O projeto prevê ainda a instalação da futura sede da Prefeitura de Bauru e de outras sete secretarias no local. A prefeita Suéllen Rosim (PSD) afirmou que a transferência da estrutura municipal deverá contribuir para uma nova dinâmica na região central, inclusive durante o período noturno. Apesar de já terem sido realizadas etapas de consulta e audiência pública, o edital da concessão ainda não foi encaminhado à Câmara Municipal. A demora contrasta com uma declaração feita pela própria prefeita durante entrevista ao programa Café com Política, no fim de julho. Na ocasião, Suéllen afirmou que pretendia enviar o projeto ao Legislativo ainda durante o mês de aniversário de Bauru.
GUARDA MUNICIPAL TAMBÉM ENFRENTA CRÍTICAS
A criação da Guarda Civil Municipal é outro eixo do Novo Centro que começa a enfrentar questionamentos. O Projeto de Lei nº 71/2026, que regulamenta a corporação, estabelece seu modelo de organização e cria o Plano de Cargos, Carreiras e Salários dos futuros agentes, chegou à Câmara Municipal em 17 de agosto e, em poucos dias, já passou a ser alvo de críticas entre os vereadores. Na sessão da última segunda-feira (24), o vereador Pastor Bira (Podemos), integrante da Comissão de Segurança Pública, anunciou que pretende convocar uma audiência pública para discutir a proposta. Segundo ele, também deverá buscar o diálogo com pessoas e entidades ligadas ao tema antes do avanço da tramitação. Ele é membro da Comissão de Segurança Pública do Legislativo.
A vereadora Estela Almagro (PT) também criticou a condução do processo. Ela questionou a falta de diálogo na fase de elaboração da proposta e afirmou que a prefeita apresentou o projeto previamente apenas a vereadores da base governista, antes de seu encaminhamento oficial ao Legislativo.
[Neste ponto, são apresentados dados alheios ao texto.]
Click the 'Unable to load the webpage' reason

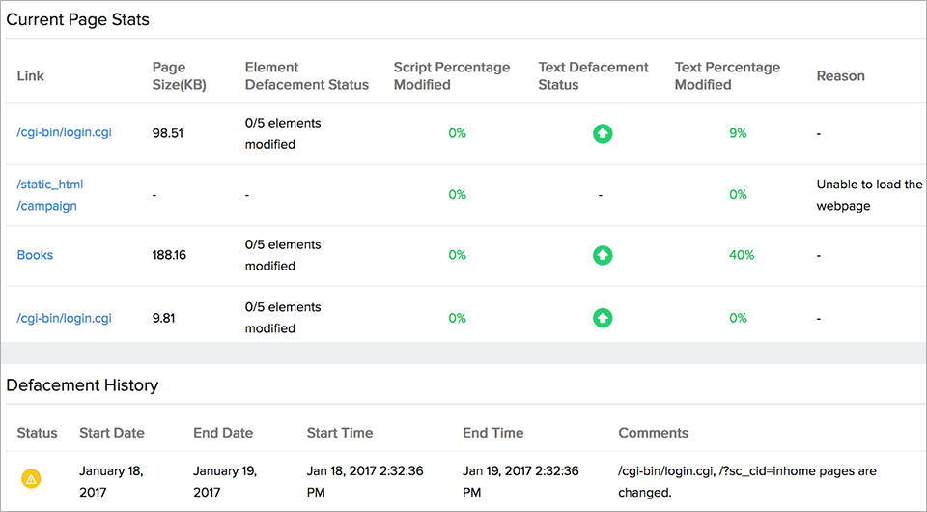pos(869,194)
Neste momento, o texto está sob análise da Procuradoria Jurídica da Câmara, que tem até 2 de setembro para emitir parecer.
200 CARGOS PREVISTOS
O projeto estabelece a criação de 200 cargos efetivos para a Guarda Civil Municipal. A previsão inicial, entretanto, é de convocação inicial de 60 agentes. Segundo a Prefeitura, a principal atribuição da nova corporação será a proteção do patrimônio público municipal. Os guardas deverão atuar no monitoramento de prédios públicos, incluindo escolas e unidades de saúde, com apoio de viaturas e equipamentos.
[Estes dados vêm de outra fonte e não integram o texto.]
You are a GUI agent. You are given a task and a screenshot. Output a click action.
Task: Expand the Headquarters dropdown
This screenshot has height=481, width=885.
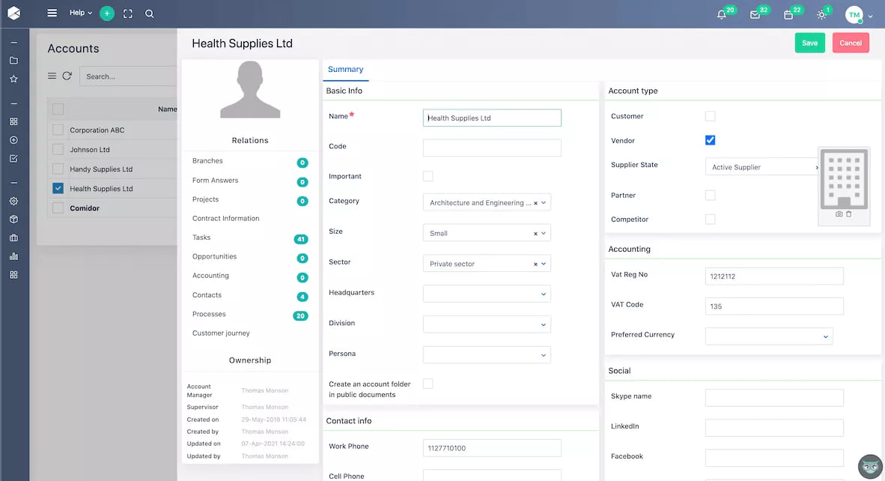pyautogui.click(x=487, y=294)
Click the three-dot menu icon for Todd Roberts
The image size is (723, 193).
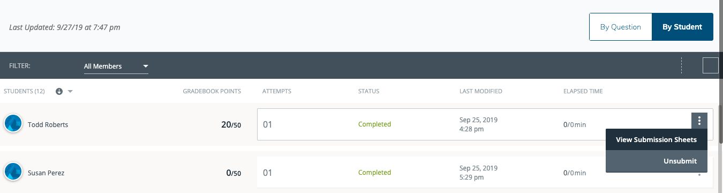pos(699,121)
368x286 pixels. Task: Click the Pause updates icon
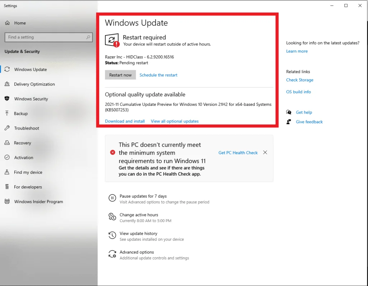112,198
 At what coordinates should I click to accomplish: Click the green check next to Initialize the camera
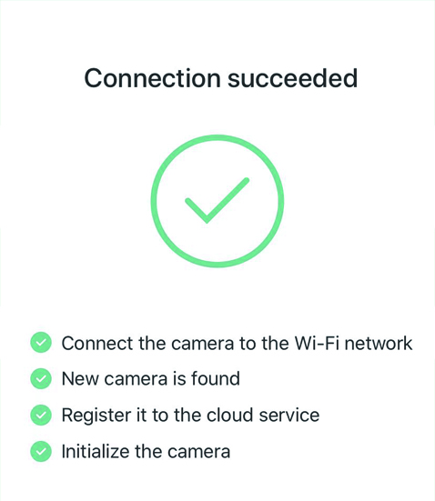pyautogui.click(x=41, y=451)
A proposta também prevê que os agentes tenham porte de arma, conforme as normas estabelecidas pela legislação federal, além de treinamento especializado antes de ingressarem na corporação. As equipes poderão atuar ainda em patrulhamento de áreas consideradas estratégicas, em ações integradas com as polícias Militar e Civil.
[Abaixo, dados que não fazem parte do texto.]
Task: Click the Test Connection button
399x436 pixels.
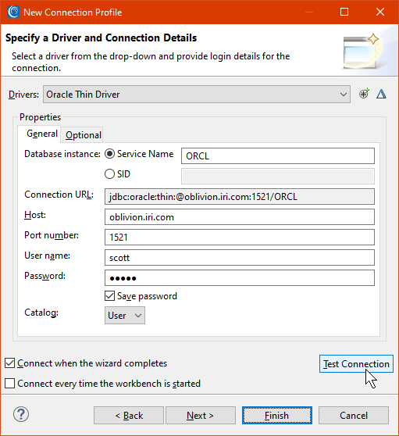Action: [x=356, y=363]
Embora os dois projetos tenham sido anunciados como pilares do Novo Centro, os obstáculos na tramitação e as críticas sobre a condução das propostas colocam em xeque o ritmo de implantação das medidas. Enquanto a concessão da Estação Ferroviária ainda aguarda o envio do edital ao Legislativo, a Guarda Municipal começa a tramitar sob questionamentos de vereadores justamente sobre a falta de debate e participação na construção do projeto.